Dr. Ann Hohenhaus provides an excellent understanding of hemangiosarcoma in her article Pet Cancer: Understanding Hemangiosarcoma in Dogs and Cats.
Pet Cancer: Understanding Hemangiosarcoma in Dogs and Cats
Hemangiosarcoma strikes like a lightning bolt. One minute your pet is fine and the next, he has collapsed from internal bleeding. As an oncologist, I rarely see this tumor until after the emergency room has corrected the internal hemorrhage via surgery and the biopsy report comes back. Because hemangiosarcoma is not an uncommon tumor, especially for some popular breeds of dog, here are some facts you ought to know.
What Is Hemangiosarcoma?
Cancer is an uncontrolled proliferation of cells that have the potential to spread throughout the body. We often think of cancer as arising from various organs in the body: breast cancer, colon cancer, skin cancer. Hemangiosarcoma is a malignancy originating in an organ system we don’t think much about: the circulatory system, and specifically, blood vessels.
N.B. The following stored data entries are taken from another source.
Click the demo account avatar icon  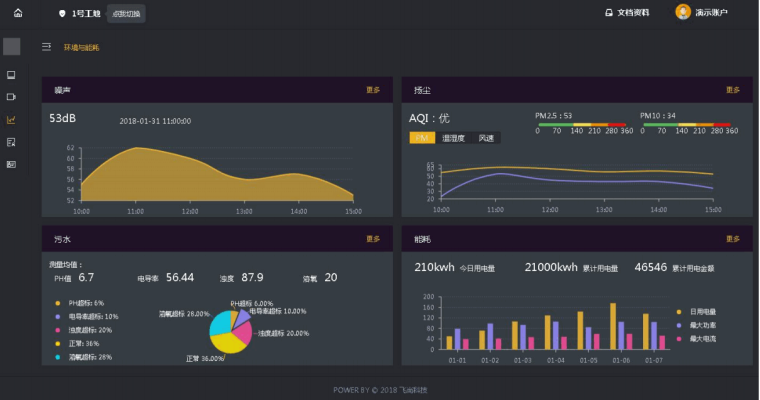(x=683, y=13)
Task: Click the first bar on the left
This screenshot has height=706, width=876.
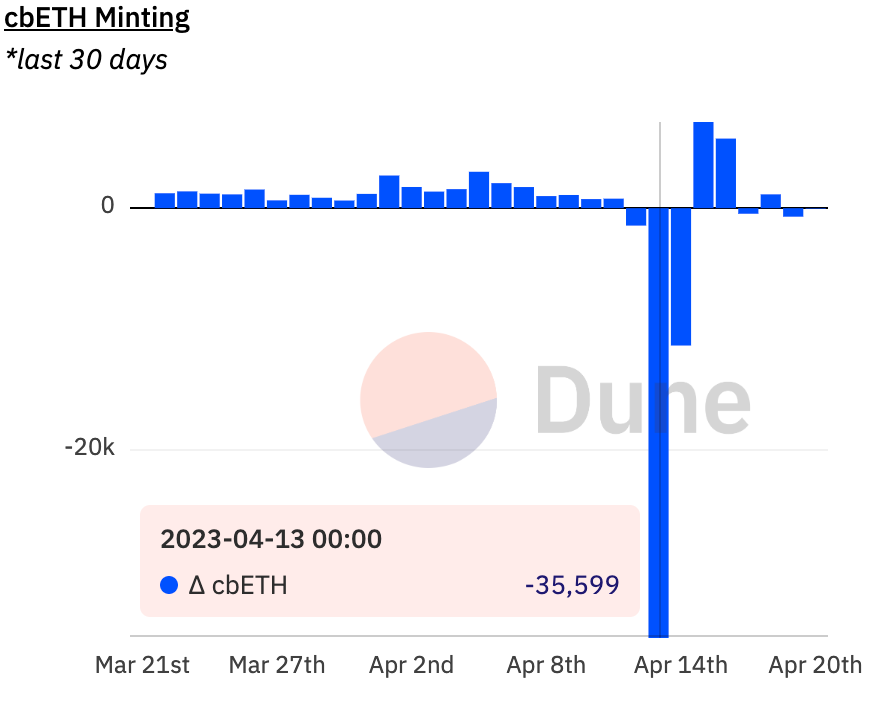Action: point(165,200)
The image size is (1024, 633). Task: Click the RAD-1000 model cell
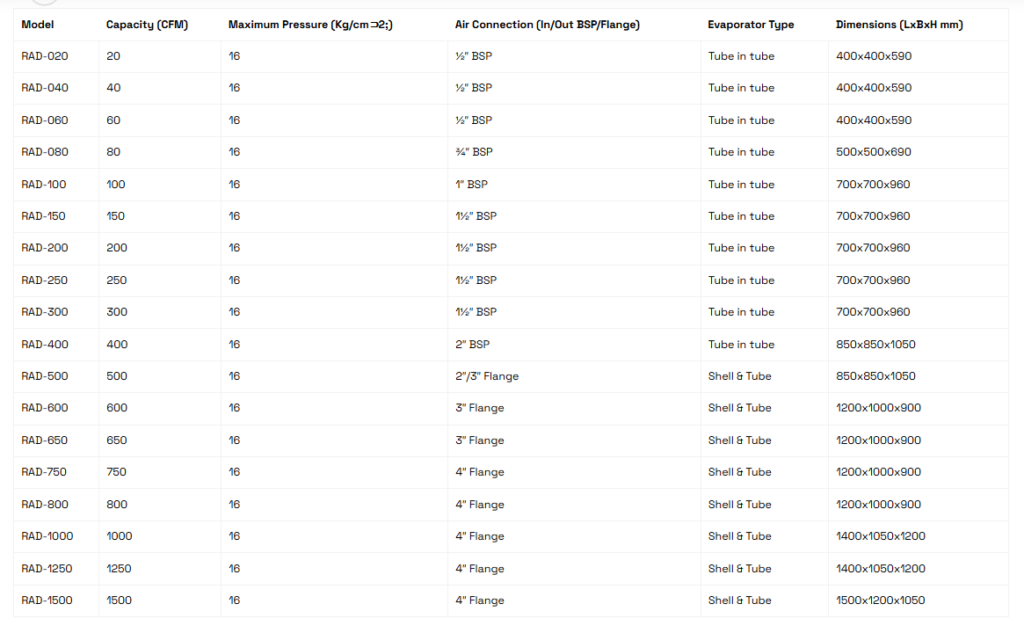[47, 536]
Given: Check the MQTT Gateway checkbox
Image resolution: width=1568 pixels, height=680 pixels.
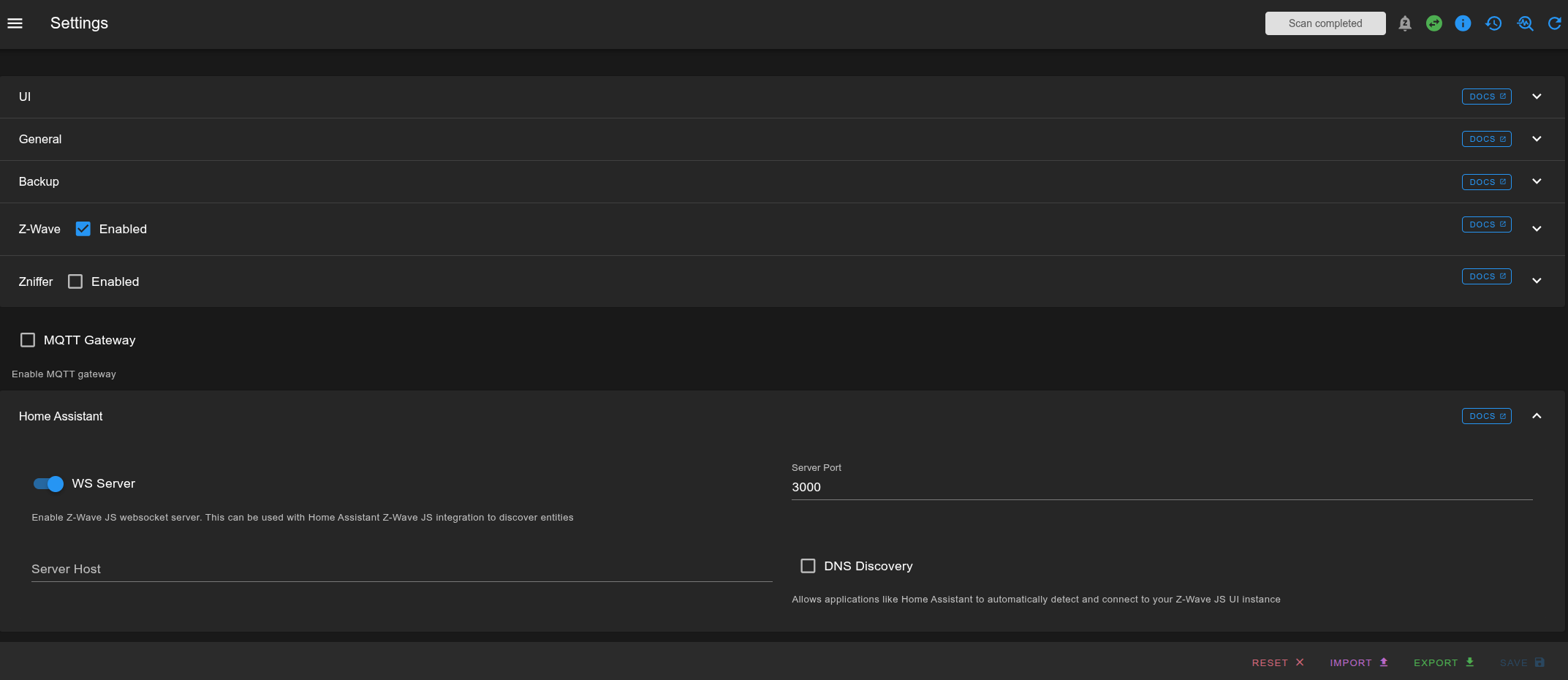Looking at the screenshot, I should point(28,340).
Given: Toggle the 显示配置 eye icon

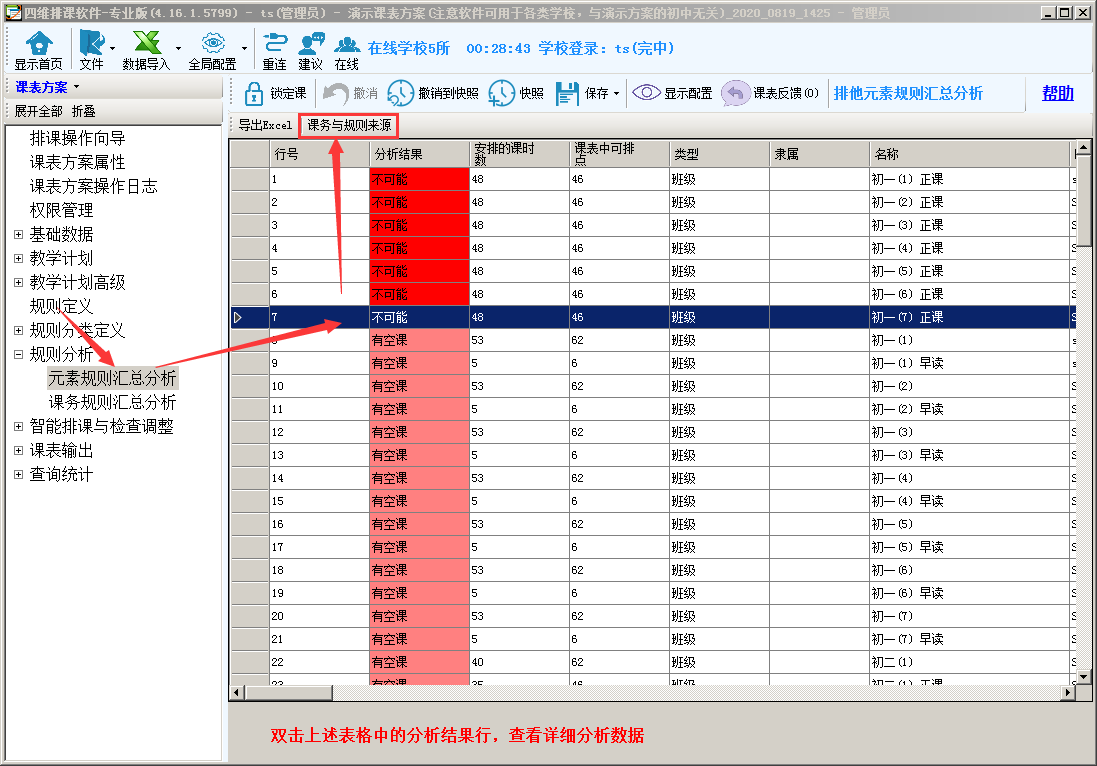Looking at the screenshot, I should tap(646, 93).
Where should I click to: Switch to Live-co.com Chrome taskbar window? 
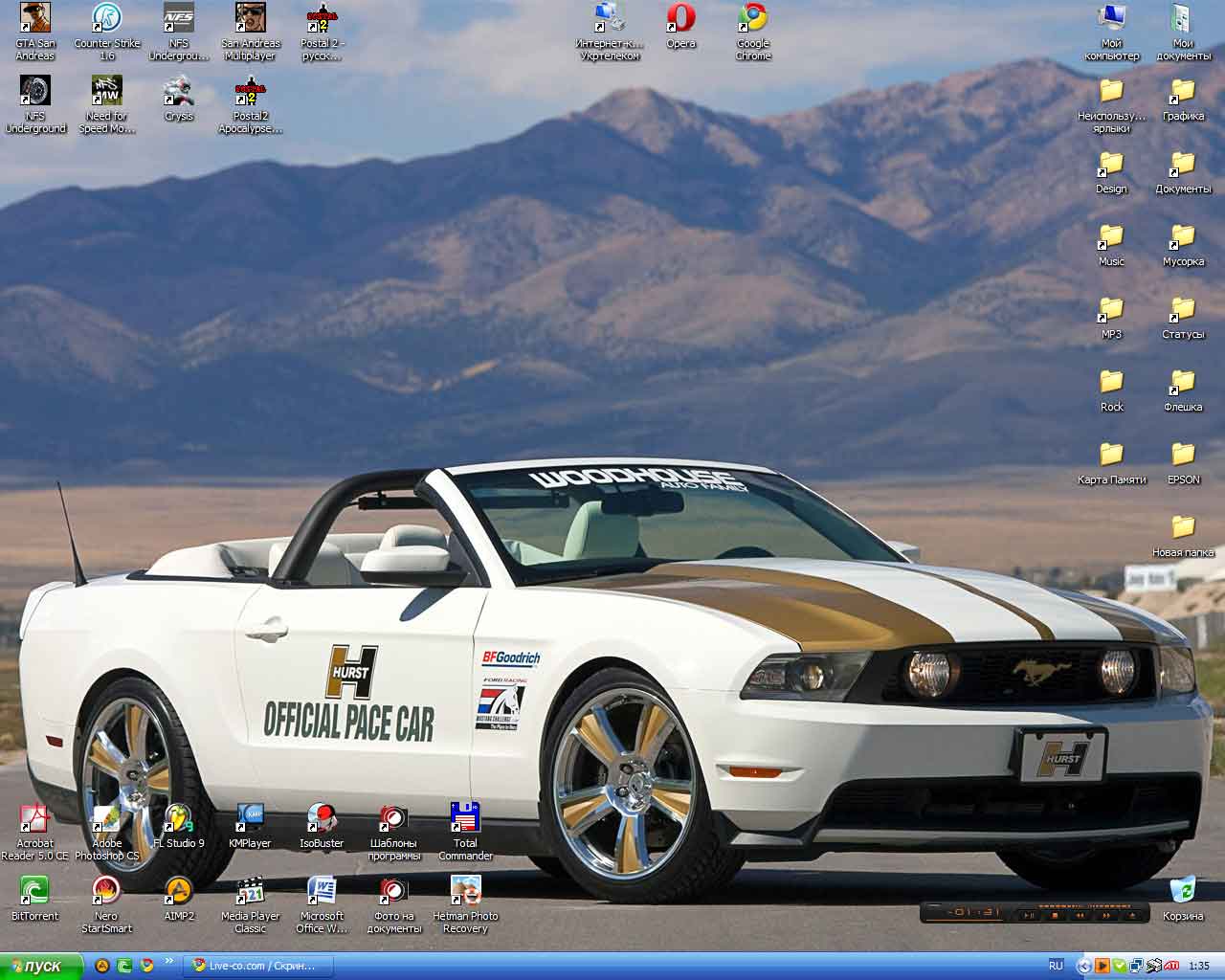point(258,966)
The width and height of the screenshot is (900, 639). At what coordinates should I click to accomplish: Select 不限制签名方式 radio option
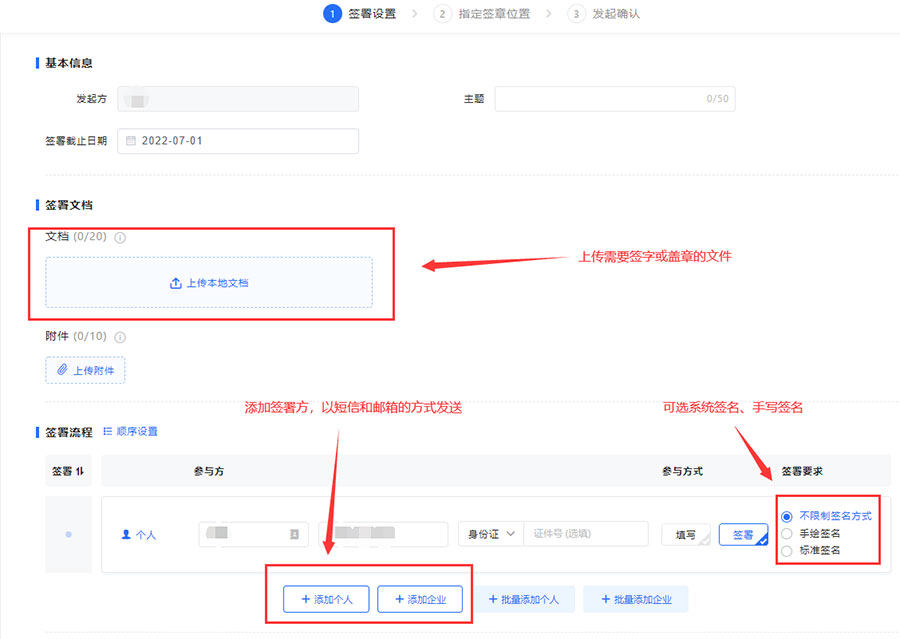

The name of this tumor comes from the Greek word for blood vessel, hemangio, and sarcoma, the word for a malignancy derived from connective tissues like blood vessels.
Where Does It Occur?
Hemangiosarcoma arises from the highly specialized delivery system for blood. Since blood vessels are located all over the body, this cancer can – and does – develop everywhere. Despite the widespread nature of blood vessels, there are specific sites in the body where this cancer is most likely to occur: spleen, liver, heart and skin. Because hemangiosarcoma is a malignancy, meaning that it can invade and destroy nearby tissue and metastasize to other sites, this cancer can rapidly spread diffusely throughout the body – often before we can detect the presence of the tumor. For this reason, it is not one of my favorite tumors.
Who Is at Risk?
Both dogs and cats can suffer from hemangiosarcoma but the disease is far more common in dogs than in cats. Estimates suggest greater than 50,000 cases occur in dogs annually in the United States. Labrador Retrievers, Golden Retrievers, Boxers and German Shepherds are at higher risk for developing this malignancy.
What Are the Signs?
Pets with hemangiosarcoma may look deceptively normal until one of the cancerous blood vessels in the tumor ruptures. Then, in a heartbeat, your pet can go from looking normal to being in a state of collapse and shock. Blood can build up in the abdomen if the tumor arises from the spleen or liver and around the heart if the tumor arises from that organ. In either case, massive hemorrhage from the tumor’s abnormal blood vessels makes life-saving emergency surgery to remove the bleeding tumor a necessity in many cases.
How Can Hemangiosarcoma Be Detected?
Recognizing hemangiosarcoma before it spreads is a tall order. Hemangiosarcoma of the skin may look and feel like a fatty tumor (which is not malignant). Fine needle aspiration, a procedure in which a thin needle is used to draw fluid or cells from a lump or mass under the skin, may just reveal blood, but to me, this situation would put me on alert for a diagnosis of cutaneous hemangiosarcoma. Early detection of this tumor is nearly impossible when it occurs in an internal organ like the heart or spleen, because its signs are very subtle. Your pet’s annual physical examination, where your veterinarian does a nose-to-tail evaluation, may allow a splenic mass to be detected during abdominal palpation, but only if it is large enough to be detected in this way. Blood tests obtained at the annual check-up may reveal an unexplained anemia, but they also may be completely normal. Diagnostic imaging, such as X-rays and ultrasound, may also lead to the discovery of hemangiosarcoma.
How Is It Treated?
The first steps in treating hemangiosarcoma involve surgery to remove the bleeding tumor and a biopsy of the excised tissue to confirm the diagnosis. Once your pet has recovered from surgery, a consultation with a veterinary oncologist (cancer specialist) will help define the role of chemotherapy in your pet’s treatment. Chemotherapy is often recommended to slow the spread of cancer throughout the body. Surgery as the sole treatment results in about a 3-month average survival; the addition of chemotherapy can double that expected survival time for many dogs with splenic hemangiosarcoma, the most common location for the tumor. Unfortunately, due to its subtle nature, hemangiosarcoma is sometimes detected so late that treatment options can be very limited.
Why Isn’t the Prognosis Better?
Current investigation into the DNA abnormalities underlying hemangiosarcoma indicates that this tumor has cells that are more resistant to cancer treatments than the average cancer cell. Another line of research suggests that the immune system of certain breeds, like the Golden Retriever, has a decreased ability to recognize and clear cancer cells from the body, leading to the breed’s increased risk for hemangiosarcoma. These facts now give veterinary researchers targets for potential therapies and pet owners hope for new treatments in the future.